## Work request
Where in the data below does the word "agent" appear? Copy each line that holds it.

## Data for processing
++++++++++

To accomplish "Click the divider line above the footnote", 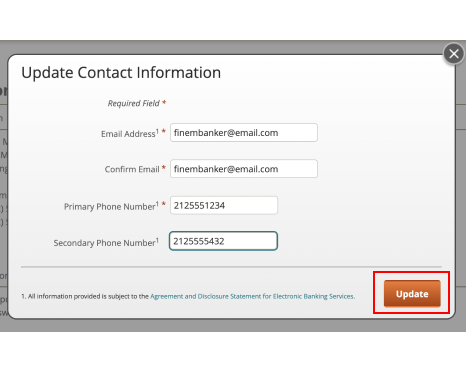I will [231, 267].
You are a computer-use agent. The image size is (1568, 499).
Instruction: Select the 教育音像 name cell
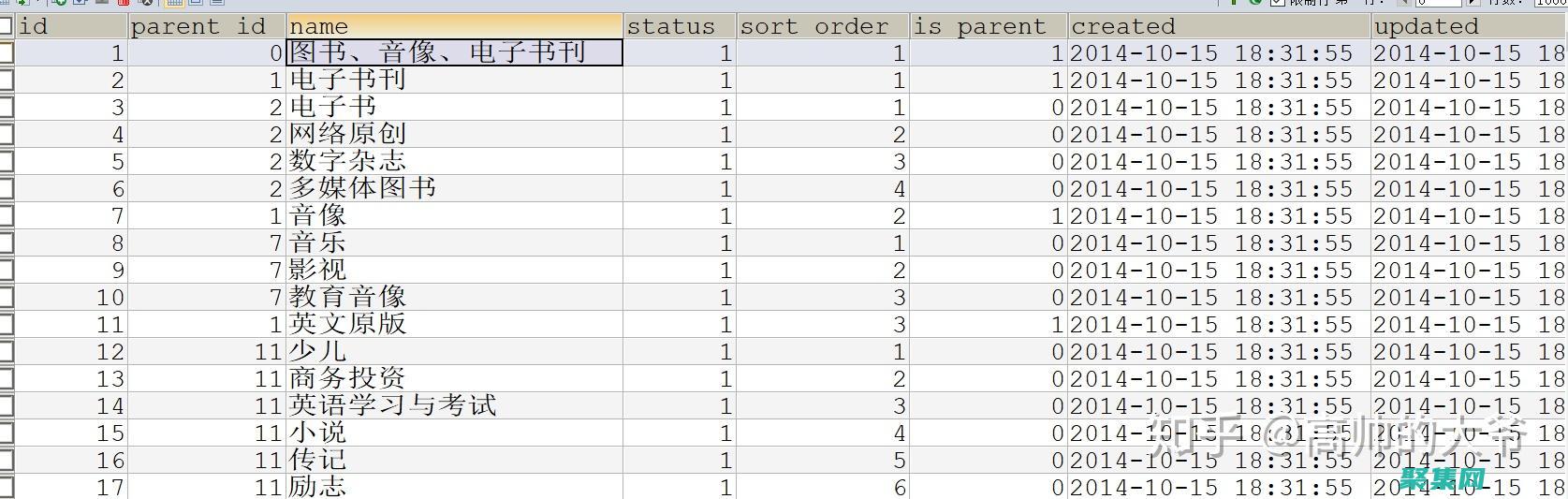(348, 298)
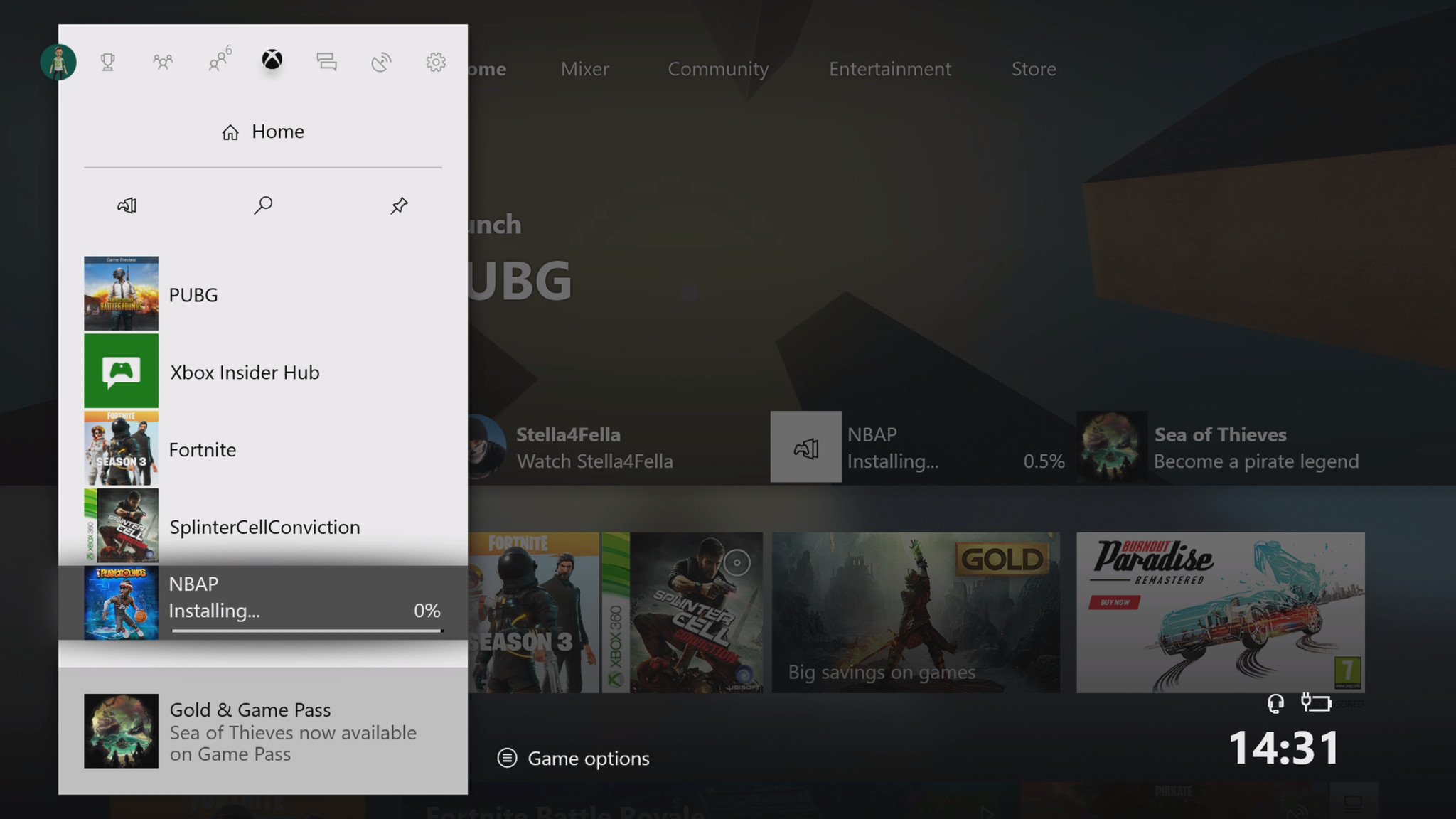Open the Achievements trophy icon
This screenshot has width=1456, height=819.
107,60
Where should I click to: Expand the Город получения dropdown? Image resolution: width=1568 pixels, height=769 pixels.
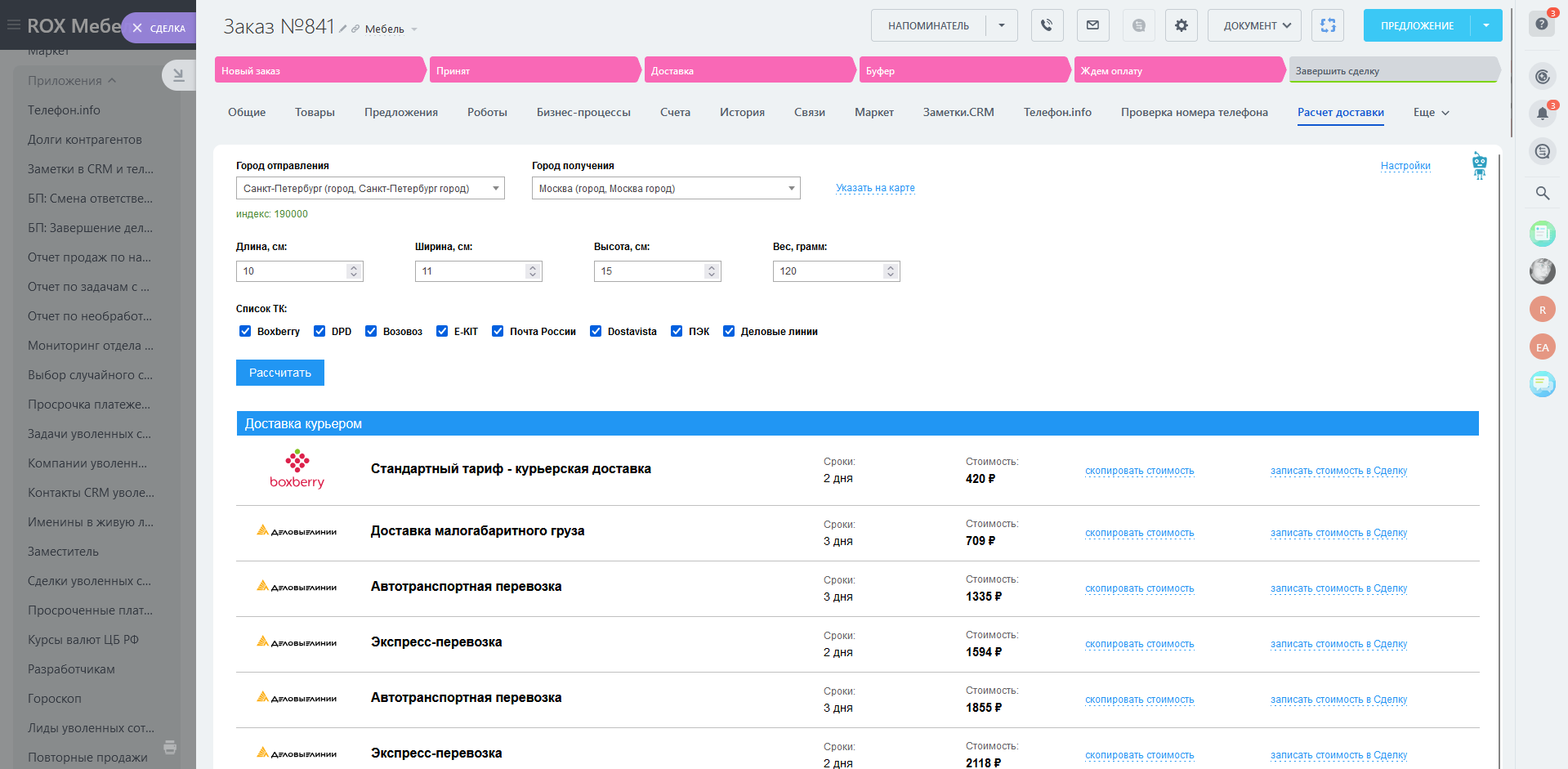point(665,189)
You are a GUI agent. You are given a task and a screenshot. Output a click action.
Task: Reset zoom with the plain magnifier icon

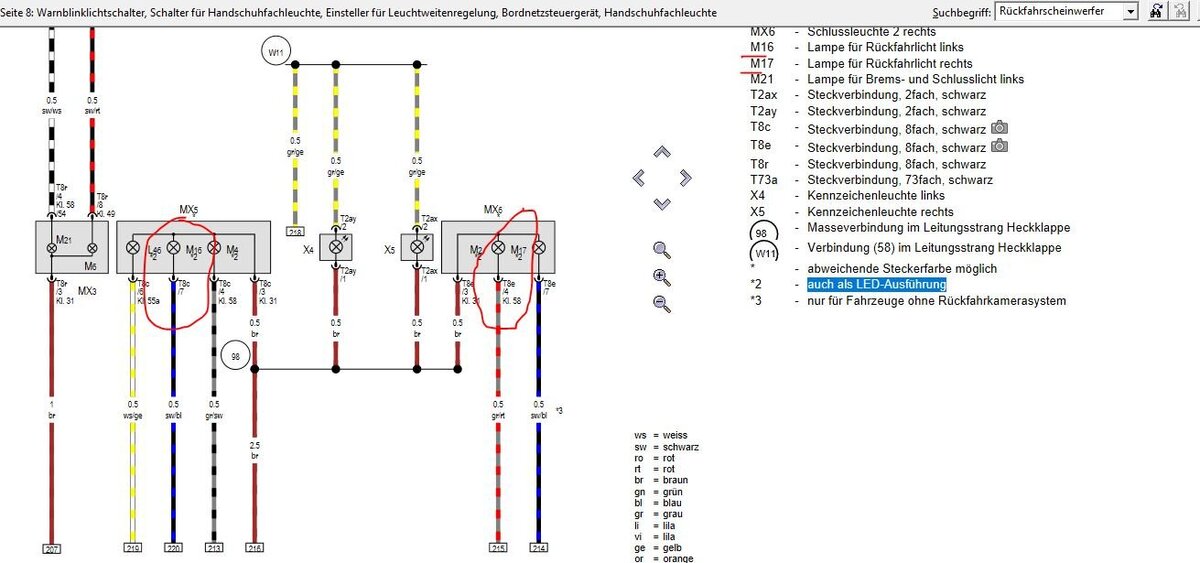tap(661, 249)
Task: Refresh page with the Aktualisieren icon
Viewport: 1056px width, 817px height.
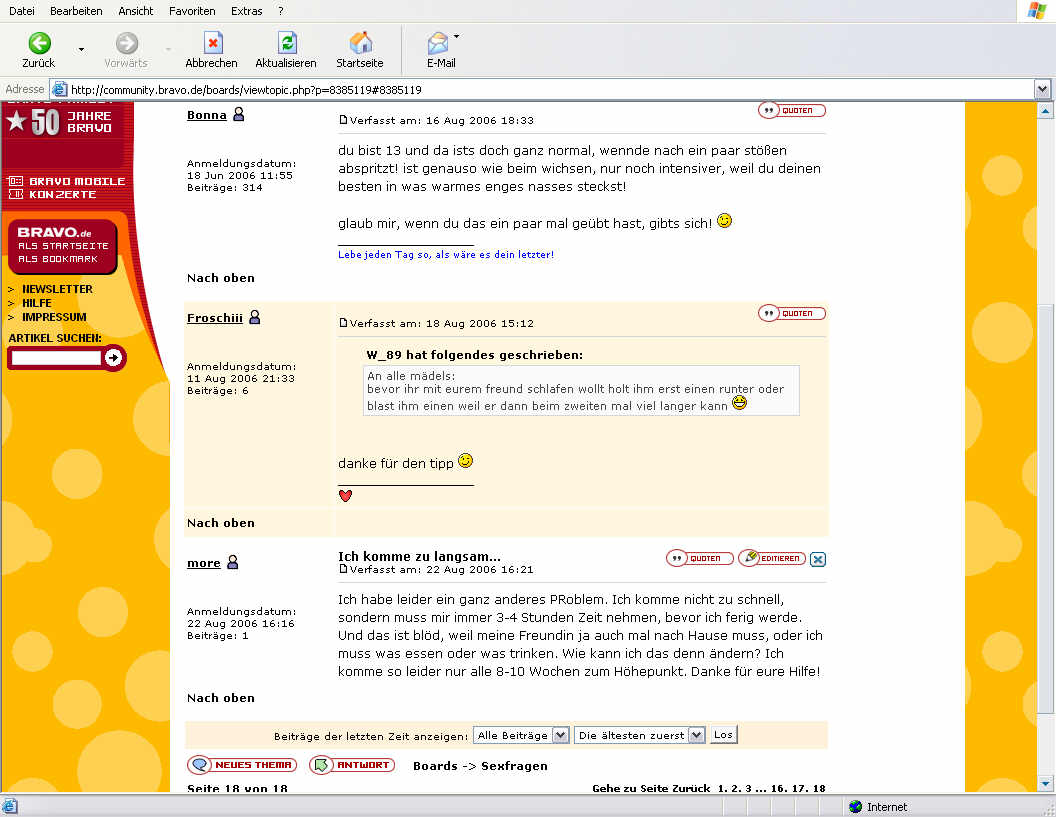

++++++++++

## Answer
You are a computer-use agent. The image size is (1568, 499).
You are a GUI agent. You are given a task and a screenshot. Output a click action.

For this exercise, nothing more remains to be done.